В Москву Фома вернулся не с пустыми руками. Во-первых, в карманах позвякивало кое-какое золотишко, которым удалось разжиться на руднике, где он, катая тачку и добывая драгоценный металл, обогащал не только казну империи и кассу господ Рябушинских, но и про себя не забывал.
А во-вторых, Фома привёз из каторги невенчанную жену Фросю - дочь какого-то отпетого сибирского чалдона и внучку польского ссыльнопоселенца за восстание 1863 года. На руках у Фроси, естественно, посапывал годовалый младенец мужского пола - Николай Крысин.
Второе путешествие за Урал на казённый счёт сильно охладило пыл Фомы - он решил бросить специальность. В Черкизовской яме за Преображенским рынком, где до революции на многочисленных хазах и малинах, в полуразвалившихся хибарах и мазанках гнездился преступный мир северо-восточной окраины Москвы, стекавшийся сюда из Сокольников, Богородского, Измайлова и Благуши, Фома присмотрел средней руки деревянный домишко и за умеренную цену приобрёл его. Сибирское золотишко помогло выправить бумаги на инвалидность, в которых было записано также, что гражданин Крысин является безвинно пострадавшей жертвой царского режима. Это позволило ему отвертеться от мобилизации в Красную Армию, и всю гражданскую войну Фома прокантовался в кооперации на Преображенском рынке в должности не то весовщика, не то кладовщика - одним словом, должность была не пыльная, а место хлебное - Фома запускал иногда руку в кооперативный карман по самый локоть.
И во дворе деревянного домика в Черкизовской яме дела шли тоже очень хорошо. Фрося разбила огород, посадила в сарай на откорм двух кабанов, приторговывала на рынке кое-какой мелочишкой, слегка фармазонила. Но главная её забота была, конечно, о детях - семья Крысиных непрерывно увеличивалась. Фрося рожала как пулемёт, и всё время одних мальчишек. Половина из них умирала (зачаты они все были, разумеется, в сильнейшем хмелю - Фома пил каждый день и жену постепенно приучил к стакану), но Фросю практически никогда и не видели не беременной. В такой ситуации ей было удобнее заниматься и своими торговыми делами - к женщине в "положении" у милиции, конечно, претензий было меньше.

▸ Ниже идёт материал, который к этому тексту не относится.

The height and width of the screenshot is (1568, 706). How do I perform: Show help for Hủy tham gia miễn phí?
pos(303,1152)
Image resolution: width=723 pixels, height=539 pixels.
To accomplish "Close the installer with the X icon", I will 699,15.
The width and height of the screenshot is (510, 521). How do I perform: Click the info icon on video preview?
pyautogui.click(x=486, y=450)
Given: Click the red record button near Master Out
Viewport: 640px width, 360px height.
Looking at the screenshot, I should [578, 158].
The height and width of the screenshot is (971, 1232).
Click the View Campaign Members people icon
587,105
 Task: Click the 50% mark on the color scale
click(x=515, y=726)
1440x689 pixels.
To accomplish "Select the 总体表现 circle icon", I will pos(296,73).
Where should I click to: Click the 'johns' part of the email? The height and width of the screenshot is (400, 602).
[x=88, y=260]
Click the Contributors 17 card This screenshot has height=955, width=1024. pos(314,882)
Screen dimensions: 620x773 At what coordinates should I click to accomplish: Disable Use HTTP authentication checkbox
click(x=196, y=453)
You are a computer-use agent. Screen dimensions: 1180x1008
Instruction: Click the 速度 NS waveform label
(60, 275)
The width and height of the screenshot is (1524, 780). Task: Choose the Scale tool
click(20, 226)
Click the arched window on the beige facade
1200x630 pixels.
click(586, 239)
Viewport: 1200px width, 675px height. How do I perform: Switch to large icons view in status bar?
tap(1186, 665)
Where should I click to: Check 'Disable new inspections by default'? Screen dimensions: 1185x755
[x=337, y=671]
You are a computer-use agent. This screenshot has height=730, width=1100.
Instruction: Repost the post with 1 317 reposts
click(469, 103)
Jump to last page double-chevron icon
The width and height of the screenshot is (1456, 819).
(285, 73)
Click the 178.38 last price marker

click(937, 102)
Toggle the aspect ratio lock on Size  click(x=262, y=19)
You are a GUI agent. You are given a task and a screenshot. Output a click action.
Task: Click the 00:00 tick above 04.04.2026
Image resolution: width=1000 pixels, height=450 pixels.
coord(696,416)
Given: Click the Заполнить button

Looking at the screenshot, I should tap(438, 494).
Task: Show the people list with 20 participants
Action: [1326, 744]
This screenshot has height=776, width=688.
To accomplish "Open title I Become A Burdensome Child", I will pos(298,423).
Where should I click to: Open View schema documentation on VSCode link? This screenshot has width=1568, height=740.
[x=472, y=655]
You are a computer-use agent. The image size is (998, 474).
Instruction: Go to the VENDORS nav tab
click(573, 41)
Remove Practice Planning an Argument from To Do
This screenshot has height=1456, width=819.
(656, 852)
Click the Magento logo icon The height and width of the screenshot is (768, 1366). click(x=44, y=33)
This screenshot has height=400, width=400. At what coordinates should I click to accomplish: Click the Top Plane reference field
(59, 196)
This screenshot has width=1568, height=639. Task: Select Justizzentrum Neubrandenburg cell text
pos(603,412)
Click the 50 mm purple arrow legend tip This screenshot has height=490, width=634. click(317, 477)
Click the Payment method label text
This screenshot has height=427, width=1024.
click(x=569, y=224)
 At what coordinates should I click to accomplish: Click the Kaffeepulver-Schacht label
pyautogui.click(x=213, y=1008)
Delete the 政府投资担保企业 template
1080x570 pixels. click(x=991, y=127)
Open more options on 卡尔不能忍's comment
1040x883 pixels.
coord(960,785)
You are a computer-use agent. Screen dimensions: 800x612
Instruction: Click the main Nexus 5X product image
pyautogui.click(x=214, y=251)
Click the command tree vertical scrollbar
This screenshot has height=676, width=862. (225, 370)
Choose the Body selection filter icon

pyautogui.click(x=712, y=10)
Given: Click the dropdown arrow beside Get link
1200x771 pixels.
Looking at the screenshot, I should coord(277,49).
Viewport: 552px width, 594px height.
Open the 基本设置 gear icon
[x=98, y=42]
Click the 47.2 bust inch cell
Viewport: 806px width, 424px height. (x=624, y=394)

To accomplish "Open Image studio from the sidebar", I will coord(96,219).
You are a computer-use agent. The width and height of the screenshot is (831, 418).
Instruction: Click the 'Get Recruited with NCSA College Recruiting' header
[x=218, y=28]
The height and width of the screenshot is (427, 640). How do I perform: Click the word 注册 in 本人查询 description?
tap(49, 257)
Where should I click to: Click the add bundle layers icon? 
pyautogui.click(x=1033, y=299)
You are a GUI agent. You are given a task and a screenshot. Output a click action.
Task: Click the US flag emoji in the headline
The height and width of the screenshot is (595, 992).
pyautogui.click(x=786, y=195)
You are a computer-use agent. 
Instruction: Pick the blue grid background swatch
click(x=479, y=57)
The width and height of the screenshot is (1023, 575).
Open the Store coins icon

Подошёл нэп. На Преображенском рынке запахло коммерцией. Открывались лавки и магазинчики, из пригорода попёрли в собственные мясные и молочные ряды трудолюбивые хозяева крупных приусадебных участков. За какие-то полгода почти полностью изменился вид Преображенской площади - она теперь вся была сплошь уставлена частными извозчиками: коляски, пролётки, рессорные брички, сохранившиеся из прошлого века экипажи, кожаные ландо с откидными карманами, телеги, дрожки и чуть ли не старинные кареты с фигурными фонарями. У извозчиков на заставе была своя, на паях, любимая чайная "Тройка" - с граммофоном, самоварами, блинами с икрой, белыми фаянсовыми чайниками, кровавой извозчичьей колбасой, сбитнем и так далее.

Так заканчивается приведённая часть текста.